Safety Before You Release
Serious crushing injuries result from improper jack use, and the release phase is one of the most dangerous moments. A load that shifts or falls during descent can tip a vehicle off the jack entirely.
Before releasing, check that the jack is still sitting straight. If it has leaned at all during the lift, the load can shift sideways when you open the valve. Make sure the surface under the jack is flat, level, and solid. On soft ground, a wide board under the base prevents the jack from sinking or tipping as weight transfers. If the vehicle is self-propelled, it should be in park (or in gear for a manual transmission) with the parking brake set and at least one wheel on the ground chocked with a block.
Stand to one side while releasing, not directly in front of or behind the jack. On mechanically operated jacks, the handle can kick or pop up during lowering. Never straddle the handle.
Lowering Onto Jack Stands
If you’re transferring a vehicle’s weight onto jack stands rather than lowering it to the ground, the release process requires extra care. Position the jack stands directly under the vehicle’s designated lift points before you start lowering. Check your owner’s manual for those specific locations.
Open the release valve just enough for the vehicle to descend slowly onto the stands. The weight needs to come down flush on top of each stand. Problems happen when the jack is tilted or the vehicle’s weight lands off-center on the stand, which can cause it to kick out. Once the stands are bearing the full weight, you can lower the jack the rest of the way and slide it out. Give the vehicle a firm push from the side to confirm it’s stable on the stands before you get underneath.

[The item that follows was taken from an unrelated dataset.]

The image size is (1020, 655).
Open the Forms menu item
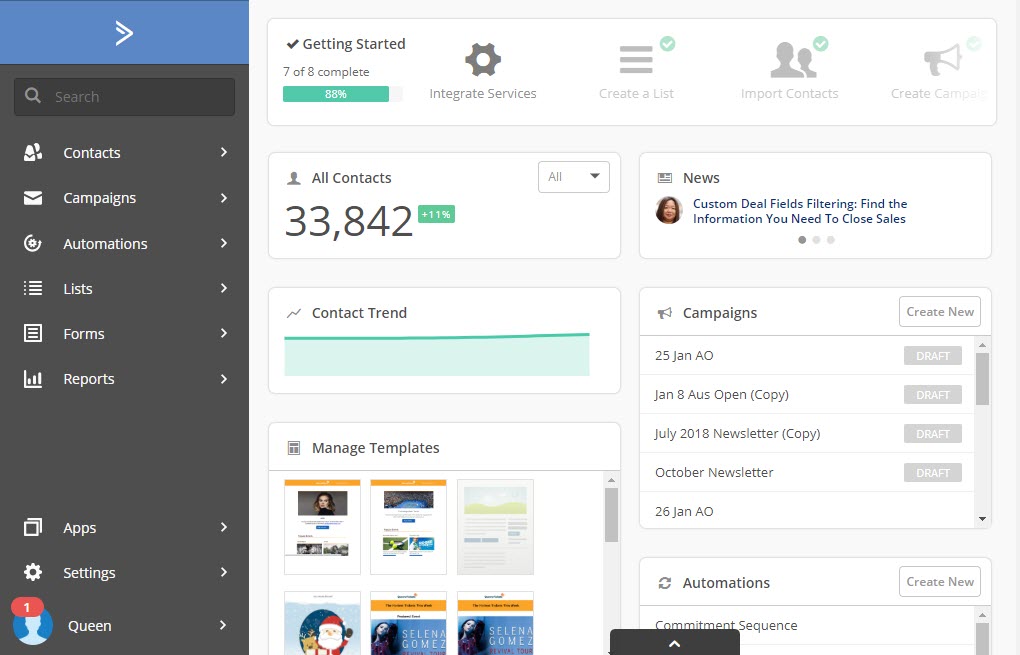click(x=83, y=334)
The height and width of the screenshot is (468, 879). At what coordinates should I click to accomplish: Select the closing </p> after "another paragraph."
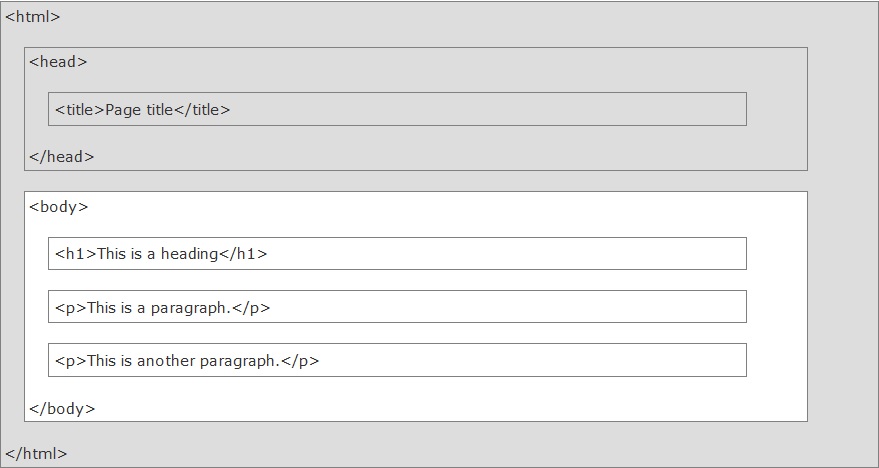point(300,361)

Cold Weather Affects Descent Speed
If you’re working in a cold garage or outdoors in winter, your jack may behave differently than expected. Hydraulic fluid thickens as temperatures drop, which makes it flow more slowly through the valve. At near-freezing temperatures, the response can be noticeably sluggish. The ram may hesitate before it starts to move, or descend unevenly.

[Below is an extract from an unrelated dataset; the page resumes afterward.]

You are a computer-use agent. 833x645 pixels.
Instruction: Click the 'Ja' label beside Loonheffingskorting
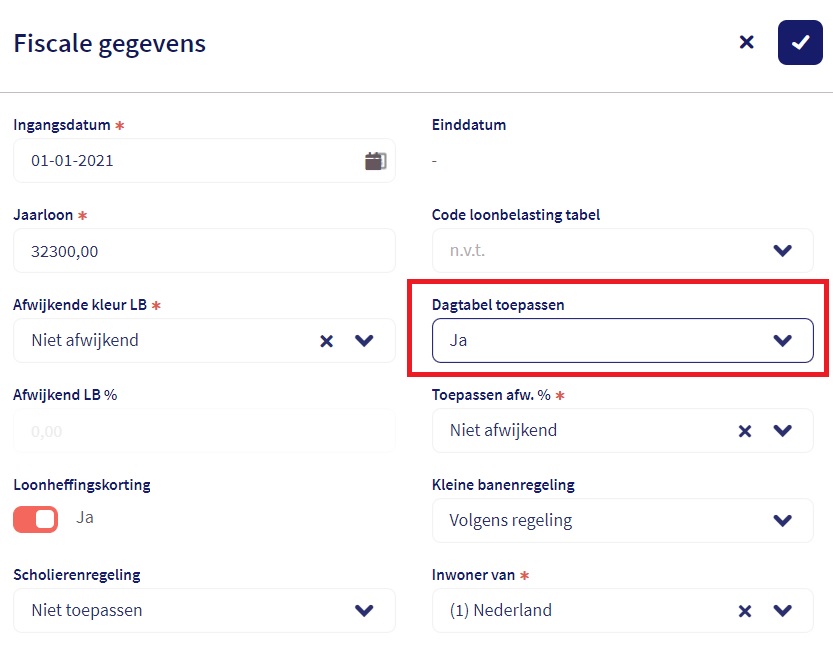point(85,518)
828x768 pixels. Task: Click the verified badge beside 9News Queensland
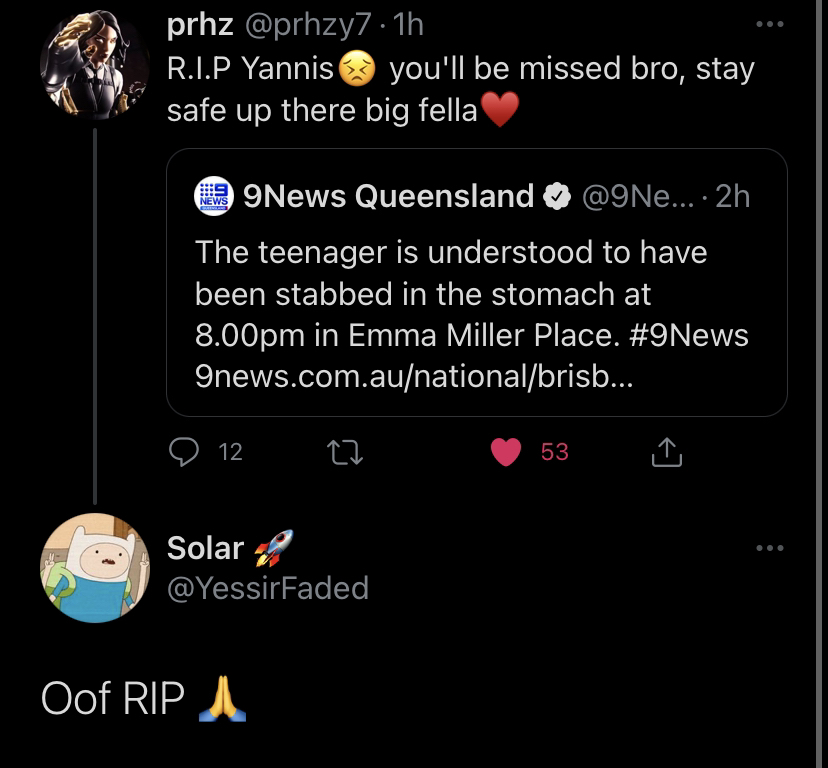coord(555,197)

This isn’t dangerous in itself, but it can catch you off guard if you compensate by opening the valve wider than usual. Once the fluid warms up from use, the viscosity drops and it flows more freely, so a valve setting that seemed barely open enough in the cold can suddenly allow a much faster descent. Start with small adjustments and be ready to tighten the valve back if the speed picks up.
When the Jack Won’t Release
If you turn the release valve and nothing happens, a few common problems could be at play.
A stuck one-way valve is the most frequent cause. This internal valve is supposed to open when you turn the release knob, but corrosion or debris can seize it in the closed position. You may be able to free it by working the valve back and forth (open and closed) several times. If that doesn’t work, the valve needs to be disassembled and cleaned or replaced.
Air trapped in the hydraulic system can also prevent proper lowering. Air compresses where fluid doesn’t, so it creates a spongy, unresponsive feel. To bleed air from the system: raise the jack to full height, loosen the fill/bleed screw (located on the cylinder, not the safety valve) about halfway, then lower the jack fully. You should see air or fluid escape. Tighten the screw, raise the jack to full height again, and repeat. Do this two or three times until the action feels firm and consistent. Top off the fluid through the bleed screw hole before you finish.
Low fluid levels cause similar symptoms. If the reservoir doesn’t have enough hydraulic oil, the jack can’t build or release pressure properly. Check the fluid level through the fill plug and add hydraulic jack oil (not brake fluid, not motor oil) until it reaches the bottom of the fill hole.
A damaged seal inside the cylinder can also prevent the ram from descending, because fluid can’t flow back through its normal path. Worn seals typically also cause the jack to slowly sink under load. Replacing seals is possible on many jacks, but at the price point of most consumer floor jacks, replacement is often more practical than repair.